桐島:「あるいは、こうかもしれない。『ジャーナリスト気取りの配信者、天蓋ダムの利権問題に深入りしすぎ、地元の暴力団組織とトラブルになり、不慮の事故に遭う』。我々は、あなたの口座に、いくつかの“説明のつかない入金記録”を発生させることができる。あなたは、正義の告発者から、金目当てのゴロツキへと、その物語上の役割を変えることになるでしょう」

彼の口から紡がれる言葉は、淡々としていた。だが、それは、俺という人間の存在そのものを、いとも容易く、粘土のように作り変えられるという、絶対的な権力の誇示だった。

桐島:「どちらの物語がお好みですか?他にも、いくつかパターンは用意できますが。いずれにせよ、あなたの命懸けの調査は、世間にとっては、ワイドショーで数日語られては消える、ゴシップの一つになるだけだ。そして、あなたが本当に伝えようとした“事実”は、そのゴシップのノイズの中に、永遠に葬り去られることになる」

俺は、ようやく理解した。「名無しさん」のサイトが、なぜ跡形もなく消え去ったのか。真田玲が、なぜあそこまで怯え、全てをフィクションだと言い張ったのか。八代義明が、なぜ権威という仮面の下で、絶望の色を浮かべていたのか。

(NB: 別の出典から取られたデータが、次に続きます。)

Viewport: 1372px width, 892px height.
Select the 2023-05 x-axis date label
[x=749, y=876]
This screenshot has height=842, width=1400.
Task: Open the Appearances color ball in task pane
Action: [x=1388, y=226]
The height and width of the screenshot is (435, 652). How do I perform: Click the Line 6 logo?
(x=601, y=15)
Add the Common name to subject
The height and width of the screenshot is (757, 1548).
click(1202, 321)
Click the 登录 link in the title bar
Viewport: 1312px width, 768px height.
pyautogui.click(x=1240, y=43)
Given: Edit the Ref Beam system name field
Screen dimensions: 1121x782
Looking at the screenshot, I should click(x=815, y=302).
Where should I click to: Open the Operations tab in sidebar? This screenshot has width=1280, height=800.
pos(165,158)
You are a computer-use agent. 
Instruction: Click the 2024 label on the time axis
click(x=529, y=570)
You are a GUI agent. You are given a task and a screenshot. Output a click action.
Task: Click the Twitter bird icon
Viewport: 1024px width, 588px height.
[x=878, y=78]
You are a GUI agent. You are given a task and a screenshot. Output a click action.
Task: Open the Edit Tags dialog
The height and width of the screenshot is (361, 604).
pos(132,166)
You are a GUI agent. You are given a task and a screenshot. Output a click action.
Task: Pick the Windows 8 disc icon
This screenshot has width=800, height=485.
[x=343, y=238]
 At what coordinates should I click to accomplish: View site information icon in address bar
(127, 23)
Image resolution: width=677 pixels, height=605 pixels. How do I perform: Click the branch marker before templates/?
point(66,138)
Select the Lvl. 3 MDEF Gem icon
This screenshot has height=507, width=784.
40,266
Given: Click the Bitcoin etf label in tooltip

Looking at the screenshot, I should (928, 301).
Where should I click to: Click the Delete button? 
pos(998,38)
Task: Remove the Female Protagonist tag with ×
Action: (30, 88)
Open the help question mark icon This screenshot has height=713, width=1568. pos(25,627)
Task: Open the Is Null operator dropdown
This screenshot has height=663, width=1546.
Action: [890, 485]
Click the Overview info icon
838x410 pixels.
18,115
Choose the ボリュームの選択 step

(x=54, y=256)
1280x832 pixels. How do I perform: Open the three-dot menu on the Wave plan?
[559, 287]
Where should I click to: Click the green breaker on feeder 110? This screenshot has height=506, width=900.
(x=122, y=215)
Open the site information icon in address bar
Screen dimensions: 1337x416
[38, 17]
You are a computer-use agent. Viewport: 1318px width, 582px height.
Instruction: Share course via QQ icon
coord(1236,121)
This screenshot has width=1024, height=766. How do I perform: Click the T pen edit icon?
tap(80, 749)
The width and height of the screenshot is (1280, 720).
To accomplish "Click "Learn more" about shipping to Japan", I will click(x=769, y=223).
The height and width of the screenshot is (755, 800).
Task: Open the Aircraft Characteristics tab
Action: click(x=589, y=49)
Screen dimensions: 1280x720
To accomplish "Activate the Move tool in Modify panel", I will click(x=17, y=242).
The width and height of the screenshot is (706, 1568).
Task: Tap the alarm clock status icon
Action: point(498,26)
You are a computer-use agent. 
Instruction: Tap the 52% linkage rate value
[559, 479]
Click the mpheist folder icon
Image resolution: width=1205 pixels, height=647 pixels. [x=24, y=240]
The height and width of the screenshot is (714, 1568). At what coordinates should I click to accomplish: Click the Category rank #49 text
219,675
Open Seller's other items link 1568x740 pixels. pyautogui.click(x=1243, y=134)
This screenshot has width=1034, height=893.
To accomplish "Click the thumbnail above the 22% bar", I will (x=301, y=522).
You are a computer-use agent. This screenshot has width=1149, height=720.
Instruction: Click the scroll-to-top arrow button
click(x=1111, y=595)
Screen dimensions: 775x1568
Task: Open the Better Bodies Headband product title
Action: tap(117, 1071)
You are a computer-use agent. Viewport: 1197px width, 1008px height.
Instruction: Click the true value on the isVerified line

彼らは皆、この男が提示した、同じ選択肢を突きつけられたのだ。
沈黙という名の、生ける屍になるか。
あるいは、不本意な「物語」の主人公として、その尊厳ごと、社会から抹殺されるか。

桐島:「それでもいいのかね?」

その問いは、静かに、そして重く、深夜のファミリーレストランの安っぽいテーブルの上に、置かれた。
これは、ただの警告ではない。
俺の人生の、分岐点。
ここから先に進めば、もう二度と、元の場所には戻れない。

これが、俺の、ポイント・オブ・ノーリターンだった。